One Year of Progress Within the EIC Transition Programme
The first year within the EIC Transition programme has represented a highly demanding stage for the entire Viva In Vitro Diagnostics team. Returning to the analysis of the Royal Decree, we are ready for the future — and the present — that is being demanded of us as a biotechnology company.
We have made progress in the development of VIVA-ELISA®, in consolidating our regulatory and quality roadmap, in preparing clinical validation, in protecting our assets, in defining the market and in building a value narrative aligned with new European requirements.
We have also reinforced one key idea: market access begins long before regulatory approval.
Today, a clinical development strategy must be designed from the outset by integrating scientific evidence, regulatory requirements, clinical utility, value for the healthcare system and future adoption by healthcare professionals.

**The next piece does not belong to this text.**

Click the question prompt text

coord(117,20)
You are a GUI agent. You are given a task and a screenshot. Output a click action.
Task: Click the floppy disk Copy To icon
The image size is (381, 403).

This means considering from the earliest stages aspects such as:
The new Spanish health technology assessment framework reinforces this vision. For an in vitro diagnostics company, reaching the regulatory finish line is no longer enough. The real goal is to demonstrate value.
Thanks to the European Innovation Council and Our Partners
This first year of EIC Transition has also been an opportunity to learn, adapt and grow with the support of a first-class ecosystem.
We would like to thank the European Commission, the European Innovation Council and the entire EIC Transition programme team for their guidance, advice and support throughout this process. Their role has been essential not only as funders, but also as drivers of a culture of excellence, execution and European ambition for biomedical companies with an international outlook.
We would also like to recognise the work of our clinical, scientific, institutional and strategic partners, who are playing a fundamental role in helping us move forward at this stage.
And, of course, our thanks go to our scientific, technical, clinical, regulatory, quality, business development, management and communications teams. Biomedical innovation does not move forward simply because of a good idea. It moves forward when teams are capable of turning that idea into evidence, a product, a process, value and trust.
A New Stage for European Biomedical Innovation
Therefore, the Royal Decree on Health Technology Assessment and the European HTA framework remind us of something essential: healthcare systems need innovation, but they need innovation that demonstrates value.
This should not be interpreted as a barrier, but as an opportunity.
For companies that work with rigour, clinical vision and a focus on impact, this new context may help distinguish more clearly those technologies that genuinely deliver an improvement over the current standard.
At Viva In Vitro Diagnostics, we believe that the future of in vitro diagnostics will be shaped by technologies capable of combining science, clinical utility, hospital integration, evidence of value and sustainability.
Our ambition is to contribute to that future from the field of precision immunology, starting with sepsis and moving towards other complex inflammatory diseases in which the NLRP3 inflammasome may play a relevant role.
One year after beginning our journey within the EIC Transition programme, we remain convinced that innovation only achieves its true purpose when it reaches clinical practice and helps improve decision-making.
Because in healthcare, reaching the finish line is no longer enough.
The challenge now is to demonstrate that reaching that finish line improves the journey for patients, professionals and healthcare systems.